Source data →
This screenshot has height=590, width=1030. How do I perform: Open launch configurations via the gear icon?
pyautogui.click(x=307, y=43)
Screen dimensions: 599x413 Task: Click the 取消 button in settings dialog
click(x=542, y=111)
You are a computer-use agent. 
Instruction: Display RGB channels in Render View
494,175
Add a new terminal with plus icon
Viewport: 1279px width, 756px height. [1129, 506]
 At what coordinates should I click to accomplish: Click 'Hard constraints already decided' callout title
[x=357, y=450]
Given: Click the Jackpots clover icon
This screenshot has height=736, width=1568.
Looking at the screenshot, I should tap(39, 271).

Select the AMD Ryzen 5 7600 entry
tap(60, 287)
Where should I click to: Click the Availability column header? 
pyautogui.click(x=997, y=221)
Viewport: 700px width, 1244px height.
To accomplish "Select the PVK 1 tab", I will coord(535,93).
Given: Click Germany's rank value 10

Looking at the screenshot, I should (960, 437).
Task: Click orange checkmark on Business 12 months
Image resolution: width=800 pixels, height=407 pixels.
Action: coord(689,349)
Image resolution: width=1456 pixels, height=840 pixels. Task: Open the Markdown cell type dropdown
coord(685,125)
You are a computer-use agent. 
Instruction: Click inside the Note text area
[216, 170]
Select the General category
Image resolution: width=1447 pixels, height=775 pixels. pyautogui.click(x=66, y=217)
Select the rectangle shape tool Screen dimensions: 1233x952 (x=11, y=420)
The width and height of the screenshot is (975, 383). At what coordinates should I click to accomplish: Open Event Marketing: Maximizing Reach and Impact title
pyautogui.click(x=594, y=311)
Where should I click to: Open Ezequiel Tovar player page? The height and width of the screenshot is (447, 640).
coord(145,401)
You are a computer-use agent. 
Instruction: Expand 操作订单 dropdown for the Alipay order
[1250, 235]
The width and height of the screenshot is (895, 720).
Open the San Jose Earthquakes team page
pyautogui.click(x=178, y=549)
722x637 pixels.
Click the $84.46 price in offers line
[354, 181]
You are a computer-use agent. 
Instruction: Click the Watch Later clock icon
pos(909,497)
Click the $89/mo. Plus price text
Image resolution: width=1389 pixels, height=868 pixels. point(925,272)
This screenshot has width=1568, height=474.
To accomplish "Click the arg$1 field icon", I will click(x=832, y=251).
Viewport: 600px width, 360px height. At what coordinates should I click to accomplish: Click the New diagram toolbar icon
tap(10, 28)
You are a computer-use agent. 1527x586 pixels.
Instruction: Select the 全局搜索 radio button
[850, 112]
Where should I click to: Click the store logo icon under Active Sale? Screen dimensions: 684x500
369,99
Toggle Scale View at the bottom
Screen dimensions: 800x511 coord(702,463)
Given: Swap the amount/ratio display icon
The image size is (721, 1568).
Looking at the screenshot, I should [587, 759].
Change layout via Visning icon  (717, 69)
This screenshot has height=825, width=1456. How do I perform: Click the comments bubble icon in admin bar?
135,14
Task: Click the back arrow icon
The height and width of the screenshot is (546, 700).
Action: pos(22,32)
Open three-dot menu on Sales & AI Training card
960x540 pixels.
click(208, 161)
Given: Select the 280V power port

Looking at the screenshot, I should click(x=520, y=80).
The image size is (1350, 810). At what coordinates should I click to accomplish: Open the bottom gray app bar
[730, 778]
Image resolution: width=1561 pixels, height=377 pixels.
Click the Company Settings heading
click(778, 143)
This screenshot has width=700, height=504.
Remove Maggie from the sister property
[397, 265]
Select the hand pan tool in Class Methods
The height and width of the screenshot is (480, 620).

Instructions for the task → Reproduce all of the material above verbatim, line for line, without altering anything.

Problem solution →
This screenshot has height=590, width=1030. How do I perform: Open launch configurations via the gear icon?
pyautogui.click(x=307, y=43)
Screen dimensions: 599x413 Task: Click the 取消 button in settings dialog
click(x=542, y=111)
You are a computer-use agent. 
Instruction: Display RGB channels in Render View
494,175
Add a new terminal with plus icon
Viewport: 1279px width, 756px height. [1129, 506]
 At what coordinates should I click to accomplish: Click 'Hard constraints already decided' callout title
[x=357, y=450]
Given: Click the Jackpots clover icon
This screenshot has height=736, width=1568.
Looking at the screenshot, I should tap(39, 271).

Select the AMD Ryzen 5 7600 entry
tap(60, 287)
Where should I click to: Click the Availability column header? 
pyautogui.click(x=997, y=221)
Viewport: 700px width, 1244px height.
To accomplish "Select the PVK 1 tab", I will coord(535,93).
Given: Click Germany's rank value 10

Looking at the screenshot, I should (960, 437).
Task: Click orange checkmark on Business 12 months
Image resolution: width=800 pixels, height=407 pixels.
Action: coord(689,349)
Image resolution: width=1456 pixels, height=840 pixels. Task: Open the Markdown cell type dropdown
coord(685,125)
You are a computer-use agent. 
Instruction: Click inside the Note text area
[216, 170]
Select the General category
Image resolution: width=1447 pixels, height=775 pixels. pyautogui.click(x=66, y=217)
Select the rectangle shape tool Screen dimensions: 1233x952 (x=11, y=420)
The width and height of the screenshot is (975, 383). At what coordinates should I click to accomplish: Open Event Marketing: Maximizing Reach and Impact title
pyautogui.click(x=594, y=311)
Where should I click to: Open Ezequiel Tovar player page? The height and width of the screenshot is (447, 640).
coord(145,401)
You are a computer-use agent. 
Instruction: Expand 操作订单 dropdown for the Alipay order
[1250, 235]
The width and height of the screenshot is (895, 720).
Open the San Jose Earthquakes team page
pyautogui.click(x=178, y=549)
722x637 pixels.
Click the $84.46 price in offers line
[354, 181]
You are a computer-use agent. 
Instruction: Click the Watch Later clock icon
pos(909,497)
Click the $89/mo. Plus price text
Image resolution: width=1389 pixels, height=868 pixels. point(925,272)
This screenshot has width=1568, height=474.
To accomplish "Click the arg$1 field icon", I will click(x=832, y=251).
Viewport: 600px width, 360px height. At what coordinates should I click to accomplish: Click the New diagram toolbar icon
tap(10, 28)
You are a computer-use agent. 1527x586 pixels.
Instruction: Select the 全局搜索 radio button
[850, 112]
Where should I click to: Click the store logo icon under Active Sale? Screen dimensions: 684x500
369,99
Toggle Scale View at the bottom
Screen dimensions: 800x511 coord(702,463)
Given: Swap the amount/ratio display icon
The image size is (721, 1568).
Looking at the screenshot, I should [587, 759].
Change layout via Visning icon  (717, 69)
This screenshot has height=825, width=1456. How do I perform: Click the comments bubble icon in admin bar?
135,14
Task: Click the back arrow icon
The height and width of the screenshot is (546, 700).
Action: pos(22,32)
Open three-dot menu on Sales & AI Training card
960x540 pixels.
click(208, 161)
Given: Select the 280V power port

Looking at the screenshot, I should click(x=520, y=80).
The image size is (1350, 810). At what coordinates should I click to accomplish: Open the bottom gray app bar
[730, 778]
Image resolution: width=1561 pixels, height=377 pixels.
Click the Company Settings heading
click(778, 143)
This screenshot has width=700, height=504.
Remove Maggie from the sister property
[397, 265]
Select the hand pan tool in Class Methods
The height and width of the screenshot is (480, 620).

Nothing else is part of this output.